=== Section Start ===
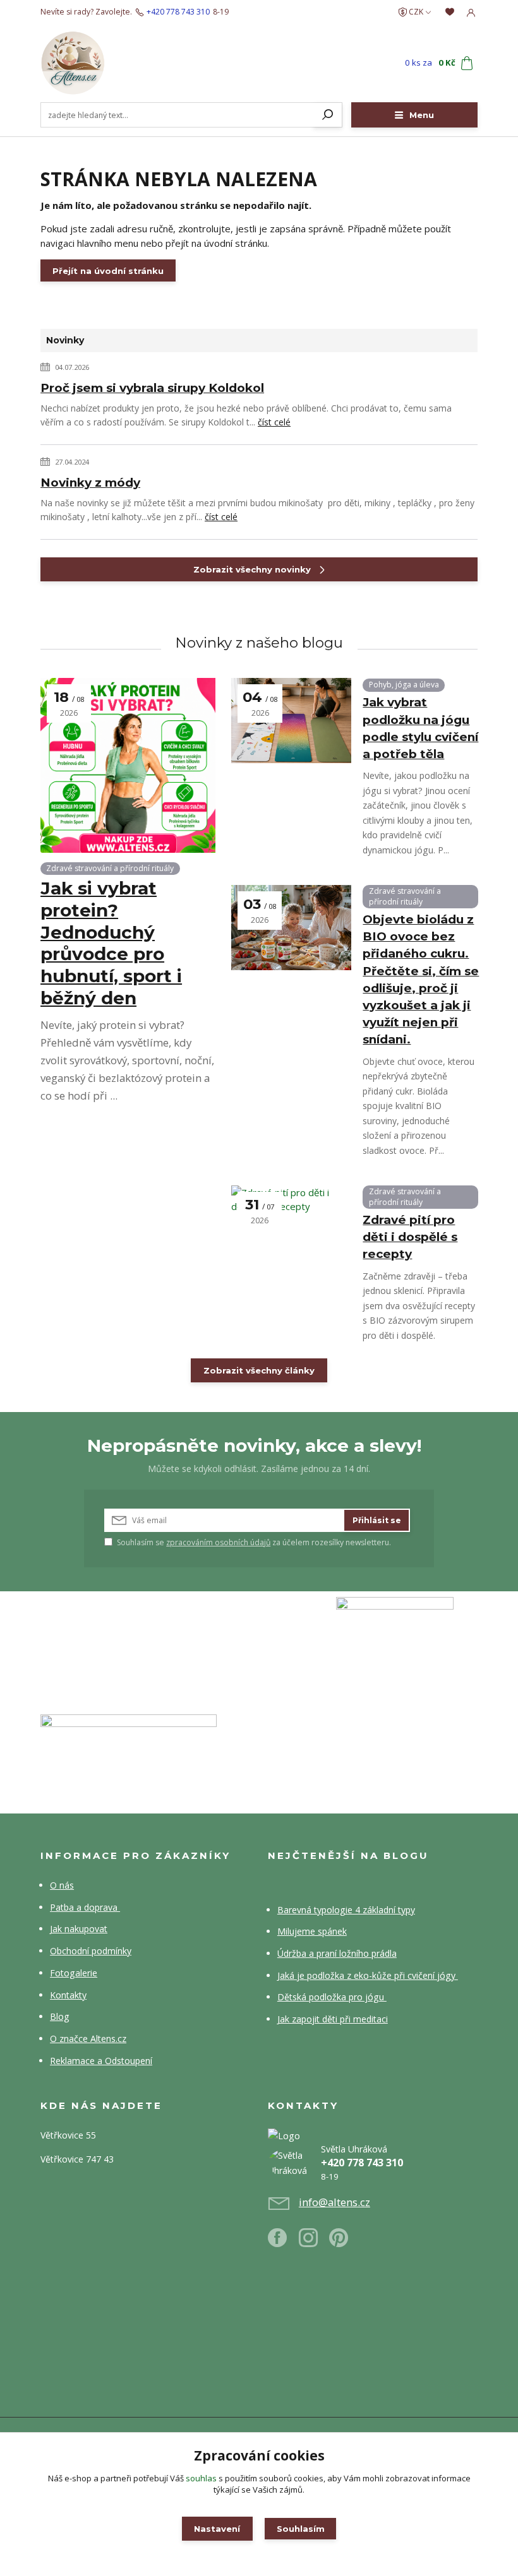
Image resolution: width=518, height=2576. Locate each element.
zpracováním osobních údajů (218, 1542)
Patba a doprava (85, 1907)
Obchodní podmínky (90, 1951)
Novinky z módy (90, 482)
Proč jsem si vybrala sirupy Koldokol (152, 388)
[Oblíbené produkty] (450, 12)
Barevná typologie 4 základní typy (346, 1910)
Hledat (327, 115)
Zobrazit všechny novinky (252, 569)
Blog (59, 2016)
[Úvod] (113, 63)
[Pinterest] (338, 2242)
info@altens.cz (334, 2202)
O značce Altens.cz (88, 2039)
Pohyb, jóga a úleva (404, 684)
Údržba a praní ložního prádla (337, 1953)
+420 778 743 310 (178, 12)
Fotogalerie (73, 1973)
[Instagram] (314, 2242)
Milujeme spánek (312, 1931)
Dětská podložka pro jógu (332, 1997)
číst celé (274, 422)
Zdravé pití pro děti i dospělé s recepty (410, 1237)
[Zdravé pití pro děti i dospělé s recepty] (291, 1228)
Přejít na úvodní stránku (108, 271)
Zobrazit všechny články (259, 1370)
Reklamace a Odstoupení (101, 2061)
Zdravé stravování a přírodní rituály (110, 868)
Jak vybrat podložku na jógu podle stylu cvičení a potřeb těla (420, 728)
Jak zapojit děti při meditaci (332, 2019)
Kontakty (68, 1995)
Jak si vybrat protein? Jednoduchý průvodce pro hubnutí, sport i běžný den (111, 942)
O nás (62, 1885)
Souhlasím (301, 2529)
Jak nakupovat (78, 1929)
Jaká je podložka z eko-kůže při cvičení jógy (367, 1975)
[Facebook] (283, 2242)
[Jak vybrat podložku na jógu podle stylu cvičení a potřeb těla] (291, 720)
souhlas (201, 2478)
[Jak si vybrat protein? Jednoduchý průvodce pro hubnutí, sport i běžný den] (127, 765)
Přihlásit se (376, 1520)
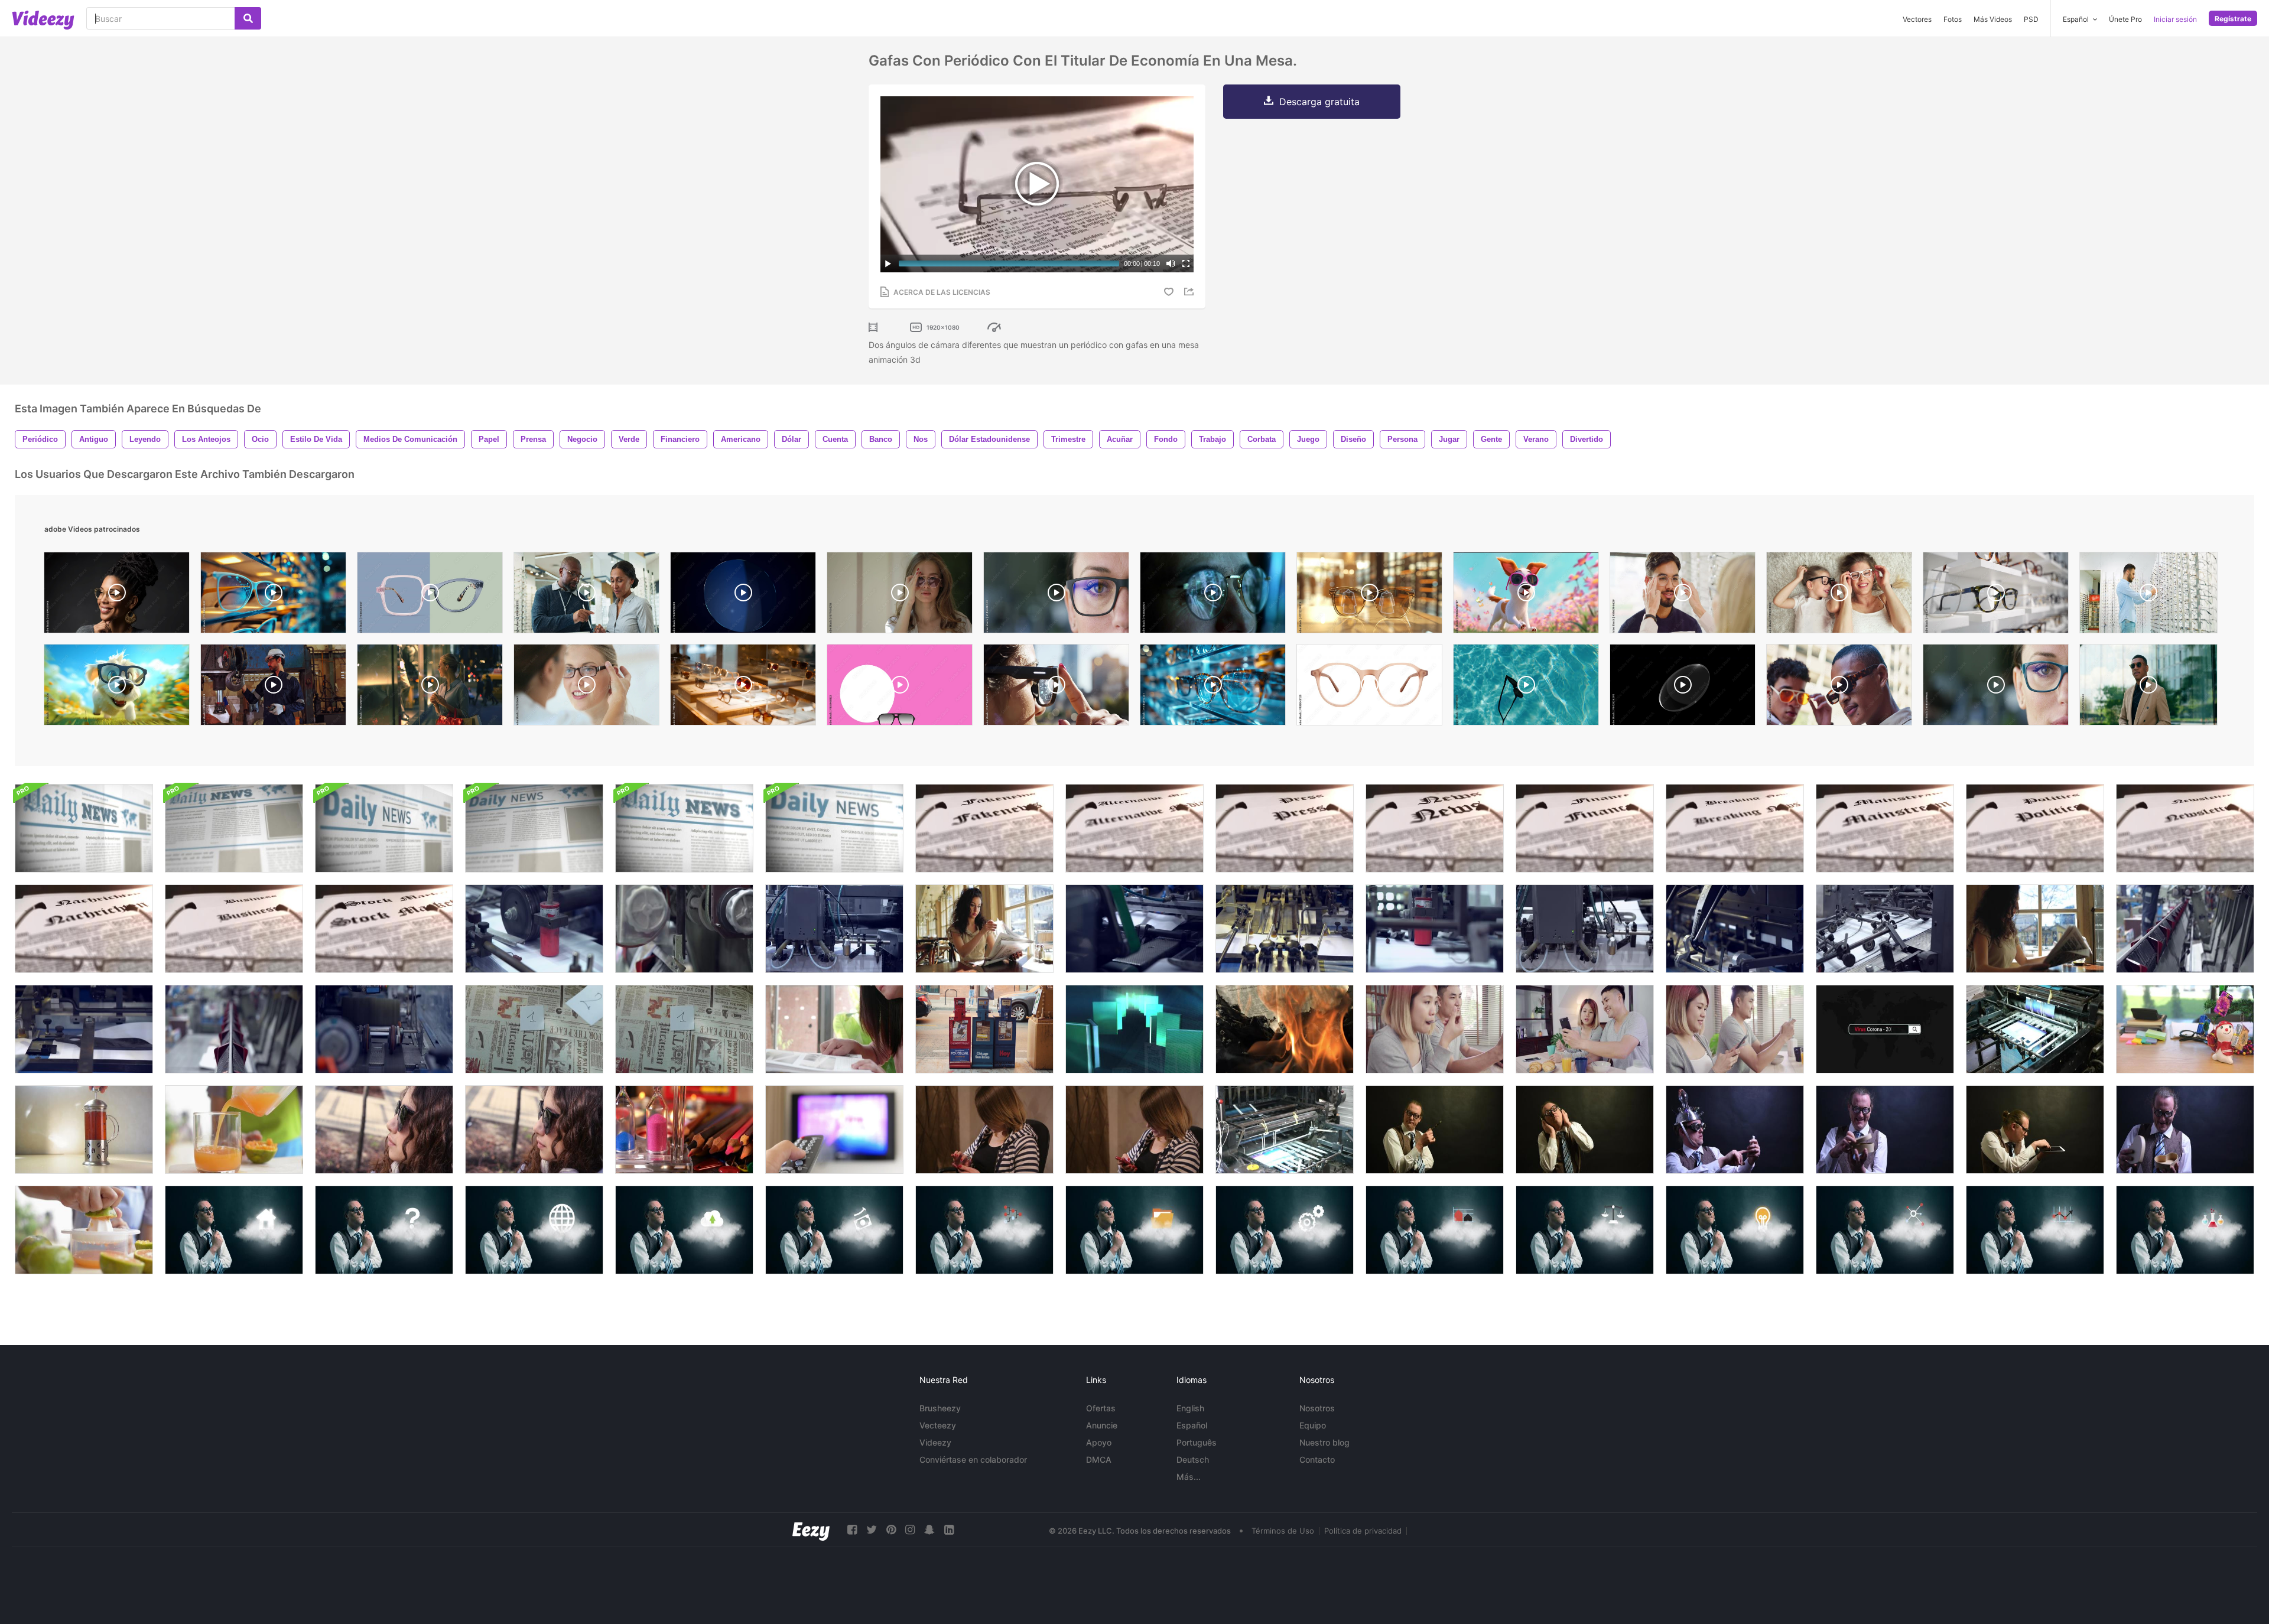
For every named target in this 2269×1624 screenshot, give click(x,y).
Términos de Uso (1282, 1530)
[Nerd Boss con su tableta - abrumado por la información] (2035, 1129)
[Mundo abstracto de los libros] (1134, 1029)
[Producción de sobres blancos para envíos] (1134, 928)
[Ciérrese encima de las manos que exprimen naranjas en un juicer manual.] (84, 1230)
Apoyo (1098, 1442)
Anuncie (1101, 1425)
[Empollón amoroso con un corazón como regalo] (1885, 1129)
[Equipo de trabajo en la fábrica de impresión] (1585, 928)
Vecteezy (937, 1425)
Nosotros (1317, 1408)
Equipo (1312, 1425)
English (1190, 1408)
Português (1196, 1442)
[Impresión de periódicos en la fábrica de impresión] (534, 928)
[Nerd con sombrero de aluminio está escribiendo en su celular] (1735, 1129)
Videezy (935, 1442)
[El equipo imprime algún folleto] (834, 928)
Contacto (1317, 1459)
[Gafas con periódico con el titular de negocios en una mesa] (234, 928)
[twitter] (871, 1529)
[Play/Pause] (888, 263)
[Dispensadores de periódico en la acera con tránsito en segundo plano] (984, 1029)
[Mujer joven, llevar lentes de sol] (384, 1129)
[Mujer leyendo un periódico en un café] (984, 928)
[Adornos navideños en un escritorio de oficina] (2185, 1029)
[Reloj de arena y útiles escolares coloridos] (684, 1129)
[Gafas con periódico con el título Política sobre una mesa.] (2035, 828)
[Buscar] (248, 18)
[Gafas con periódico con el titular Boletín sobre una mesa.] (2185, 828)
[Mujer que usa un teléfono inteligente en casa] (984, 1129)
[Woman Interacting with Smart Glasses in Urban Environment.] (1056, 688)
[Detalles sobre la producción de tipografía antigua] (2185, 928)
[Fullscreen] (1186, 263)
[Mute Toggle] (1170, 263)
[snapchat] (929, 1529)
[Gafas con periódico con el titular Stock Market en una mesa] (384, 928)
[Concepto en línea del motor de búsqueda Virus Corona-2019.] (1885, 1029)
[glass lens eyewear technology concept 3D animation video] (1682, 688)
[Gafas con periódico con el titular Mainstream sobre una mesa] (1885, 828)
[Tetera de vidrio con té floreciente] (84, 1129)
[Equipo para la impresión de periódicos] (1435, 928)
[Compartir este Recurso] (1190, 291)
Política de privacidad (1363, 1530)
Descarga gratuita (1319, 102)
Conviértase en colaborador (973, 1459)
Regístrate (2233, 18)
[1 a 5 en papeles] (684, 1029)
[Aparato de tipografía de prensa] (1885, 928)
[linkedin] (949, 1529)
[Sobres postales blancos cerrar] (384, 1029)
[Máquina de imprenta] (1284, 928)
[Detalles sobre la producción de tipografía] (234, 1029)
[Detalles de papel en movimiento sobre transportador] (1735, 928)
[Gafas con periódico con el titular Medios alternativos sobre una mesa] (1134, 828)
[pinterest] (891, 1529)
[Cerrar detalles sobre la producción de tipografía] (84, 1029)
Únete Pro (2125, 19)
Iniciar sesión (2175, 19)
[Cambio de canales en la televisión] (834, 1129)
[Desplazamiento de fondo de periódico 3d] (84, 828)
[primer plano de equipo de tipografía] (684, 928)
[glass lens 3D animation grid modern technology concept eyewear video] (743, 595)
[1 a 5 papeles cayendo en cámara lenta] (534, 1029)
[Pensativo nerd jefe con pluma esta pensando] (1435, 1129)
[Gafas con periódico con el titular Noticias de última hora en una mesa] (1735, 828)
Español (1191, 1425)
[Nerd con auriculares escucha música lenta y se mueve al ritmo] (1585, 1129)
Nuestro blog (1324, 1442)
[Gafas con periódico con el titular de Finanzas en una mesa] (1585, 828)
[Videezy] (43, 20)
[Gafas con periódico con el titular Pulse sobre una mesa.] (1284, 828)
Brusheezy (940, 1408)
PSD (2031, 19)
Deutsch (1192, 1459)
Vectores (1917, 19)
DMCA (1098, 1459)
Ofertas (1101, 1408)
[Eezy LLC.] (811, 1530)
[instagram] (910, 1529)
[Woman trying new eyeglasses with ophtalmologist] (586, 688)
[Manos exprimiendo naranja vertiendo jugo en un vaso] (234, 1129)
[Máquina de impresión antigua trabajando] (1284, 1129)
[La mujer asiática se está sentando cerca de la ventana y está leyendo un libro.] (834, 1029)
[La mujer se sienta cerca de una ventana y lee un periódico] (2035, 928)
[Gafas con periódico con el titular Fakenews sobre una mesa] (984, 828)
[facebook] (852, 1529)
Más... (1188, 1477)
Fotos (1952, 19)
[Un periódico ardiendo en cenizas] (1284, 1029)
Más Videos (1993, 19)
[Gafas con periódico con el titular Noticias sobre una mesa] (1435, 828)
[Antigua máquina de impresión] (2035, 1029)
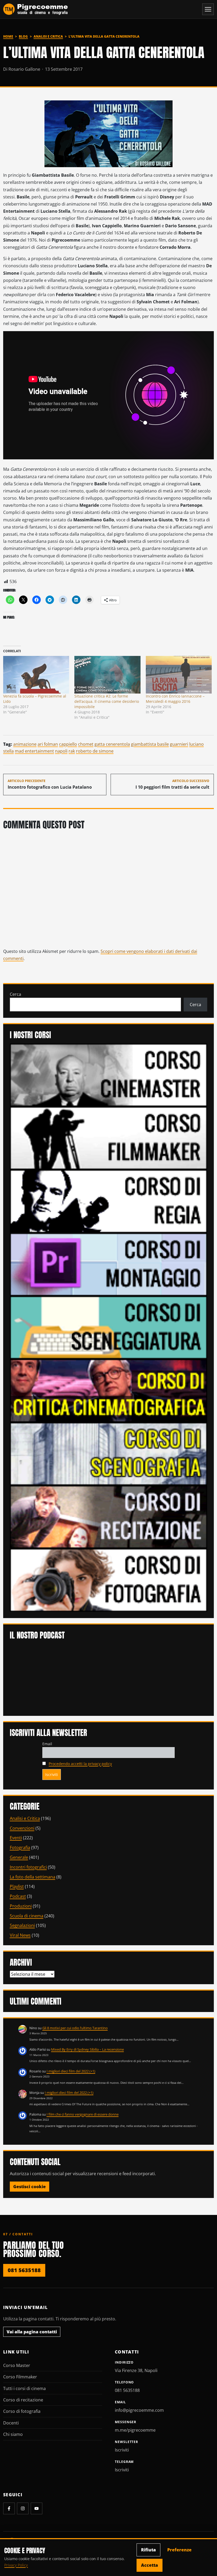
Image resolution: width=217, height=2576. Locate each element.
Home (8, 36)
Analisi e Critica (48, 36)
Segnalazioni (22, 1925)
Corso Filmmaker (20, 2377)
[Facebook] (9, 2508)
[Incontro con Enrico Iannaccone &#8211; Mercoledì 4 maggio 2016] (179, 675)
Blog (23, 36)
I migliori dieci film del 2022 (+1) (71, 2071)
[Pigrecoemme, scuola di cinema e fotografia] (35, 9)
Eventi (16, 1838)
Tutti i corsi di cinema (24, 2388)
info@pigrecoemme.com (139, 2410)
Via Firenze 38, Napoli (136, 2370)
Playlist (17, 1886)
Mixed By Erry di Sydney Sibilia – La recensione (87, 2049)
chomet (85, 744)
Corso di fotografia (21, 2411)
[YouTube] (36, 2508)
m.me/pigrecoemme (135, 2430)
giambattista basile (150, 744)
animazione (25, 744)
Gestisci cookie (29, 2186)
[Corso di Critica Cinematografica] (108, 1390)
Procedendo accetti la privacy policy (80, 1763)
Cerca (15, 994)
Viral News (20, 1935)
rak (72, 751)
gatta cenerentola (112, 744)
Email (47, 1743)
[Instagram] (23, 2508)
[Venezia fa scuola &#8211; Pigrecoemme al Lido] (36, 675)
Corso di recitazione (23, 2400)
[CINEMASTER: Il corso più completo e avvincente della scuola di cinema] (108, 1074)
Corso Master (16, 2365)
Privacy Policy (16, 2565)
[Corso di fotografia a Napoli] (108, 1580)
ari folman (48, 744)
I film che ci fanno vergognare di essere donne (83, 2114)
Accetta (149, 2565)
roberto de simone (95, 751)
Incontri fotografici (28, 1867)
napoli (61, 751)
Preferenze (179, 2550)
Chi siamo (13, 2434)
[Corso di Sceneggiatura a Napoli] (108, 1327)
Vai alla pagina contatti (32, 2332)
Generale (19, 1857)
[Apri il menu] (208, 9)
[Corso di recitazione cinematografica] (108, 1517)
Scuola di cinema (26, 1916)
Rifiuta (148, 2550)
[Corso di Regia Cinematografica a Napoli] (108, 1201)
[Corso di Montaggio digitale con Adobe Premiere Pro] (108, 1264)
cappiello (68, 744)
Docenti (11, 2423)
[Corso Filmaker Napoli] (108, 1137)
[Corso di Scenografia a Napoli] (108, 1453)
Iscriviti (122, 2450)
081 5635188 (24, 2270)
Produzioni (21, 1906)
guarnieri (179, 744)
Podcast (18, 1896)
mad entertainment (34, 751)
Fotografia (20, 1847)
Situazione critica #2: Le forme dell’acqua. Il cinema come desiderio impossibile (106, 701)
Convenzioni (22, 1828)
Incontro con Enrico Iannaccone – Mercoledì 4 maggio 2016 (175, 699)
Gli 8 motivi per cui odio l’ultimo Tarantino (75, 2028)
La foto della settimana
=== Section End ===
Description of the task
From the records above, transcribe without alteration every line from the one with "Iniciar sesión (2175, 19)" to the one with "Español (1191, 1425)", inclusive.

Written answer
Iniciar sesión (2175, 19)
[Cambio de canales en la televisión] (834, 1129)
[Desplazamiento de fondo de periódico 3d] (84, 828)
[primer plano de equipo de tipografía] (684, 928)
[glass lens 3D animation grid modern technology concept eyewear video] (743, 595)
[1 a 5 papeles cayendo en cámara lenta] (534, 1029)
[Pensativo nerd jefe con pluma esta pensando] (1435, 1129)
[Gafas con periódico con el titular Noticias de última hora en una mesa] (1735, 828)
Español (1191, 1425)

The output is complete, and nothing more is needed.